INSTRUCTIONS TO FOLLOW: Copy the listing exactly. Omit nothing.

PROVIDED RECORDS:
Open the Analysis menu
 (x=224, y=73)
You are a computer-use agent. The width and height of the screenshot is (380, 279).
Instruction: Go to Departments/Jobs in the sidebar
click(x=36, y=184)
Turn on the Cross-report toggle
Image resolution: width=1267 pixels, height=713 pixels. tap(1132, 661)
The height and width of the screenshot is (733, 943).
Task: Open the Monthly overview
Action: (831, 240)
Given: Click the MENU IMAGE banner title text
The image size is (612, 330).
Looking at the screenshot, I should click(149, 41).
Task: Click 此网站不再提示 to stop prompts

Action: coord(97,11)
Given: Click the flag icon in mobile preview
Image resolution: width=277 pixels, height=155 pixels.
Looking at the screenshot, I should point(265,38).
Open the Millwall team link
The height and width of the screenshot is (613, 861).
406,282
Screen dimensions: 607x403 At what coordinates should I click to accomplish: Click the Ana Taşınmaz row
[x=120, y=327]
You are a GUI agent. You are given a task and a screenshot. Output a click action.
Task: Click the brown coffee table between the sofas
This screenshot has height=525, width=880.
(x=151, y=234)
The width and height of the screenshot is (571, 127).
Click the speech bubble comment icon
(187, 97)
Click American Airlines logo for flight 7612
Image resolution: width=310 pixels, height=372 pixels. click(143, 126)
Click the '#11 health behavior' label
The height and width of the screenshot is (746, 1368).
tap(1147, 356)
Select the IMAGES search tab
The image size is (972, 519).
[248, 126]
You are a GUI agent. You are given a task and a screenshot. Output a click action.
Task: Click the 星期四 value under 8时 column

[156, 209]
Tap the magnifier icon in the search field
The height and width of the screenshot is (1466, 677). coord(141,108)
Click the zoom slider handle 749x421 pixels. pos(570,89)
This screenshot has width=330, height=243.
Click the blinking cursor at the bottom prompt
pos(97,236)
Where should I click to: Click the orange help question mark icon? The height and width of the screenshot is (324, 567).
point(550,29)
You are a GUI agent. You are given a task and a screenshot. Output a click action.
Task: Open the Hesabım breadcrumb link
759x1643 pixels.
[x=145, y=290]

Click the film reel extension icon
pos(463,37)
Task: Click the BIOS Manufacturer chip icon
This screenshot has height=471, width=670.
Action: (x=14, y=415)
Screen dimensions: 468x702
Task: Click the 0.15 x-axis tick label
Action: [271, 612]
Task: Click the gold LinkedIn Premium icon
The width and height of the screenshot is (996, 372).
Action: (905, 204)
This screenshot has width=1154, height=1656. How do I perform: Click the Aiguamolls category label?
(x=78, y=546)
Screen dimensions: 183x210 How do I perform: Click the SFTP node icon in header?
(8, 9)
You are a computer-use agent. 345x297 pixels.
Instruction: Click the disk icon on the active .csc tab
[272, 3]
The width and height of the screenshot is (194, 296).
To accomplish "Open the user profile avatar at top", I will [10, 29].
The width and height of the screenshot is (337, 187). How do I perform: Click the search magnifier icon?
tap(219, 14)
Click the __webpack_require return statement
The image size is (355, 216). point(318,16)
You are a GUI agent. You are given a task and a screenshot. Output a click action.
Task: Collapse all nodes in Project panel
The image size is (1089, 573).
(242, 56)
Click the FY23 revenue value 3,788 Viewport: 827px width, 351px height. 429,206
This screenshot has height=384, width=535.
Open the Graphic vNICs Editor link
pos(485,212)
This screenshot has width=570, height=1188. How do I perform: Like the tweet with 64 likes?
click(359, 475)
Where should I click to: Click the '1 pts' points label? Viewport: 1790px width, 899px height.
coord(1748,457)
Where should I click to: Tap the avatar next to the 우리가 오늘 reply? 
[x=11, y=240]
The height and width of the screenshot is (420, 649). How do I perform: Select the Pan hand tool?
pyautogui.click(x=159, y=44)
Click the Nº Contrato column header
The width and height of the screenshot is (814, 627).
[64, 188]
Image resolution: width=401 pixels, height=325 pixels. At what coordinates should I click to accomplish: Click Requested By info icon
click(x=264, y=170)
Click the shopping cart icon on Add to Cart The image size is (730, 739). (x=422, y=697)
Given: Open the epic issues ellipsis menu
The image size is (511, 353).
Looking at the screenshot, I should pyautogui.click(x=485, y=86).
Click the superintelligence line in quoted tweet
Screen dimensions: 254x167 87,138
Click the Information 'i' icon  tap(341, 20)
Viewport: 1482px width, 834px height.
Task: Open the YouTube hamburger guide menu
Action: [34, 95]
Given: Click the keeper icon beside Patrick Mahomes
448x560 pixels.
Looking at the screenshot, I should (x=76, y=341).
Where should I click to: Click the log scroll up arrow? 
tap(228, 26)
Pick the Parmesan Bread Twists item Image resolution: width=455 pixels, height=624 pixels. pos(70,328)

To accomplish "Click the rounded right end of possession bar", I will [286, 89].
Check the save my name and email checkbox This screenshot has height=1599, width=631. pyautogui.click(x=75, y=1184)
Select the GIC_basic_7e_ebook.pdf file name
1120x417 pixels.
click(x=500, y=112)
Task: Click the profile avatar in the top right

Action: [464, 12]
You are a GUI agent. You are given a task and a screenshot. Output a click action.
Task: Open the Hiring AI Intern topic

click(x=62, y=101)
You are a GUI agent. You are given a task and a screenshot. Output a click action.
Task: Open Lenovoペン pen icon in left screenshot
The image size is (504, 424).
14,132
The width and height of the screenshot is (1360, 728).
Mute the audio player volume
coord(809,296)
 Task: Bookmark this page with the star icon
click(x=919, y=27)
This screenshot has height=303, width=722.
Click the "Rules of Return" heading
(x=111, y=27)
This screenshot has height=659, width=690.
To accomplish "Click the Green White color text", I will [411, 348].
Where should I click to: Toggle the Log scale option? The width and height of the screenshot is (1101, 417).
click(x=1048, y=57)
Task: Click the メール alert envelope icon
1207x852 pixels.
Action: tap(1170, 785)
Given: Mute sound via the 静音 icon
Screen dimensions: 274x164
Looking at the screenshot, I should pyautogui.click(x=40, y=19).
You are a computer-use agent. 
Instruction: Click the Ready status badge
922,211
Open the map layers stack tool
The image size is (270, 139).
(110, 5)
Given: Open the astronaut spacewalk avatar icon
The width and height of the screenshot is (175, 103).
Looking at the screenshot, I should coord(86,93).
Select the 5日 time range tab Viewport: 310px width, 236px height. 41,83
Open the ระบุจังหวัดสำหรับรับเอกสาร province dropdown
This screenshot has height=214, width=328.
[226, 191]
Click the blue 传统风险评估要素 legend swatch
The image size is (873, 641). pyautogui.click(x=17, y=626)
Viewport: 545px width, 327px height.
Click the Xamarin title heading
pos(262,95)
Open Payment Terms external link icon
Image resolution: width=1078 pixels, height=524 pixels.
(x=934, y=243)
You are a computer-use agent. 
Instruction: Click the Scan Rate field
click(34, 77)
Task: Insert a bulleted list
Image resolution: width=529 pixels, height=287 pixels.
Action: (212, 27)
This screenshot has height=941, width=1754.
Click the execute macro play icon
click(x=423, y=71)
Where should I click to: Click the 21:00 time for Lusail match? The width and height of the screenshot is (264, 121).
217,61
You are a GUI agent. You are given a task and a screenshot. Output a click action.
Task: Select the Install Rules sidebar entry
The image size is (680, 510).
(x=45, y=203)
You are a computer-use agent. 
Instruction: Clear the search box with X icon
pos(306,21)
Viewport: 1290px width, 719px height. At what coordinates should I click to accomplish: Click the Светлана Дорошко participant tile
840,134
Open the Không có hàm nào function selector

COMPLETED EXERCISE:
Open the Analysis menu
 (x=224, y=73)
You are a computer-use agent. The width and height of the screenshot is (380, 279).
Instruction: Go to Departments/Jobs in the sidebar
click(x=36, y=184)
Turn on the Cross-report toggle
Image resolution: width=1267 pixels, height=713 pixels. tap(1132, 661)
The height and width of the screenshot is (733, 943).
Task: Open the Monthly overview
Action: (831, 240)
Given: Click the MENU IMAGE banner title text
The image size is (612, 330).
Looking at the screenshot, I should click(149, 41).
Task: Click 此网站不再提示 to stop prompts

Action: coord(97,11)
Given: Click the flag icon in mobile preview
Image resolution: width=277 pixels, height=155 pixels.
Looking at the screenshot, I should point(265,38).
Open the Millwall team link
The height and width of the screenshot is (613, 861).
406,282
Screen dimensions: 607x403 At what coordinates should I click to accomplish: Click the Ana Taşınmaz row
[x=120, y=327]
You are a GUI agent. You are given a task and a screenshot. Output a click action.
Task: Click the brown coffee table between the sofas
This screenshot has height=525, width=880.
(x=151, y=234)
The width and height of the screenshot is (571, 127).
Click the speech bubble comment icon
(187, 97)
Click American Airlines logo for flight 7612
Image resolution: width=310 pixels, height=372 pixels. click(143, 126)
Click the '#11 health behavior' label
The height and width of the screenshot is (746, 1368).
tap(1147, 356)
Select the IMAGES search tab
The image size is (972, 519).
[248, 126]
You are a GUI agent. You are given a task and a screenshot. Output a click action.
Task: Click the 星期四 value under 8时 column

[156, 209]
Tap the magnifier icon in the search field
The height and width of the screenshot is (1466, 677). coord(141,108)
Click the zoom slider handle 749x421 pixels. pos(570,89)
This screenshot has width=330, height=243.
Click the blinking cursor at the bottom prompt
pos(97,236)
Where should I click to: Click the orange help question mark icon? The height and width of the screenshot is (324, 567).
point(550,29)
You are a GUI agent. You are given a task and a screenshot. Output a click action.
Task: Open the Hesabım breadcrumb link
759x1643 pixels.
[x=145, y=290]

Click the film reel extension icon
pos(463,37)
Task: Click the BIOS Manufacturer chip icon
This screenshot has height=471, width=670.
Action: (x=14, y=415)
Screen dimensions: 468x702
Task: Click the 0.15 x-axis tick label
Action: [271, 612]
Task: Click the gold LinkedIn Premium icon
The width and height of the screenshot is (996, 372).
Action: (905, 204)
This screenshot has width=1154, height=1656. How do I perform: Click the Aiguamolls category label?
(x=78, y=546)
Screen dimensions: 183x210 How do I perform: Click the SFTP node icon in header?
(8, 9)
You are a computer-use agent. 345x297 pixels.
Instruction: Click the disk icon on the active .csc tab
[272, 3]
The width and height of the screenshot is (194, 296).
To accomplish "Open the user profile avatar at top", I will [10, 29].
The width and height of the screenshot is (337, 187). How do I perform: Click the search magnifier icon?
tap(219, 14)
Click the __webpack_require return statement
The image size is (355, 216). point(318,16)
You are a GUI agent. You are given a task and a screenshot. Output a click action.
Task: Collapse all nodes in Project panel
The image size is (1089, 573).
(242, 56)
Click the FY23 revenue value 3,788 Viewport: 827px width, 351px height. 429,206
This screenshot has height=384, width=535.
Open the Graphic vNICs Editor link
pos(485,212)
This screenshot has width=570, height=1188. How do I perform: Like the tweet with 64 likes?
click(359, 475)
Where should I click to: Click the '1 pts' points label? Viewport: 1790px width, 899px height.
coord(1748,457)
Where should I click to: Tap the avatar next to the 우리가 오늘 reply? 
[x=11, y=240]
The height and width of the screenshot is (420, 649). How do I perform: Select the Pan hand tool?
pyautogui.click(x=159, y=44)
Click the Nº Contrato column header
The width and height of the screenshot is (814, 627).
[64, 188]
Image resolution: width=401 pixels, height=325 pixels. At what coordinates should I click to accomplish: Click Requested By info icon
click(x=264, y=170)
Click the shopping cart icon on Add to Cart The image size is (730, 739). (x=422, y=697)
Given: Open the epic issues ellipsis menu
The image size is (511, 353).
Looking at the screenshot, I should pyautogui.click(x=485, y=86).
Click the superintelligence line in quoted tweet
Screen dimensions: 254x167 87,138
Click the Information 'i' icon  tap(341, 20)
Viewport: 1482px width, 834px height.
Task: Open the YouTube hamburger guide menu
Action: [34, 95]
Given: Click the keeper icon beside Patrick Mahomes
448x560 pixels.
Looking at the screenshot, I should (x=76, y=341).
Where should I click to: Click the log scroll up arrow? 
tap(228, 26)
Pick the Parmesan Bread Twists item Image resolution: width=455 pixels, height=624 pixels. pos(70,328)

To accomplish "Click the rounded right end of possession bar", I will [286, 89].
Check the save my name and email checkbox This screenshot has height=1599, width=631. pyautogui.click(x=75, y=1184)
Select the GIC_basic_7e_ebook.pdf file name
1120x417 pixels.
click(x=500, y=112)
Task: Click the profile avatar in the top right

Action: [464, 12]
You are a GUI agent. You are given a task and a screenshot. Output a click action.
Task: Open the Hiring AI Intern topic

click(x=62, y=101)
You are a GUI agent. You are given a task and a screenshot. Output a click action.
Task: Open Lenovoペン pen icon in left screenshot
The image size is (504, 424).
14,132
The width and height of the screenshot is (1360, 728).
Mute the audio player volume
coord(809,296)
 Task: Bookmark this page with the star icon
click(x=919, y=27)
This screenshot has height=303, width=722.
Click the "Rules of Return" heading
(x=111, y=27)
This screenshot has height=659, width=690.
To accomplish "Click the Green White color text", I will [411, 348].
Where should I click to: Toggle the Log scale option? The width and height of the screenshot is (1101, 417).
click(x=1048, y=57)
Task: Click the メール alert envelope icon
1207x852 pixels.
Action: tap(1170, 785)
Given: Mute sound via the 静音 icon
Screen dimensions: 274x164
Looking at the screenshot, I should pyautogui.click(x=40, y=19).
You are a computer-use agent. 
Instruction: Click the Ready status badge
922,211
Open the map layers stack tool
The image size is (270, 139).
(110, 5)
Given: Open the astronaut spacewalk avatar icon
The width and height of the screenshot is (175, 103).
Looking at the screenshot, I should coord(86,93).
Select the 5日 time range tab Viewport: 310px width, 236px height. 41,83
Open the ระบุจังหวัดสำหรับรับเอกสาร province dropdown
This screenshot has height=214, width=328.
[226, 191]
Click the blue 传统风险评估要素 legend swatch
The image size is (873, 641). pyautogui.click(x=17, y=626)
Viewport: 545px width, 327px height.
Click the Xamarin title heading
pos(262,95)
Open Payment Terms external link icon
Image resolution: width=1078 pixels, height=524 pixels.
(x=934, y=243)
You are a computer-use agent. 
Instruction: Click the Scan Rate field
click(34, 77)
Task: Insert a bulleted list
Image resolution: width=529 pixels, height=287 pixels.
Action: (212, 27)
This screenshot has height=941, width=1754.
Click the execute macro play icon
click(x=423, y=71)
Where should I click to: Click the 21:00 time for Lusail match? The width and height of the screenshot is (264, 121).
217,61
You are a GUI agent. You are given a task and a screenshot. Output a click action.
Task: Select the Install Rules sidebar entry
The image size is (680, 510).
(x=45, y=203)
You are a computer-use agent. 
Instruction: Clear the search box with X icon
pos(306,21)
Viewport: 1290px width, 719px height. At what coordinates should I click to accomplish: Click the Светлана Дорошко participant tile
840,134
Open the Không có hàm nào function selector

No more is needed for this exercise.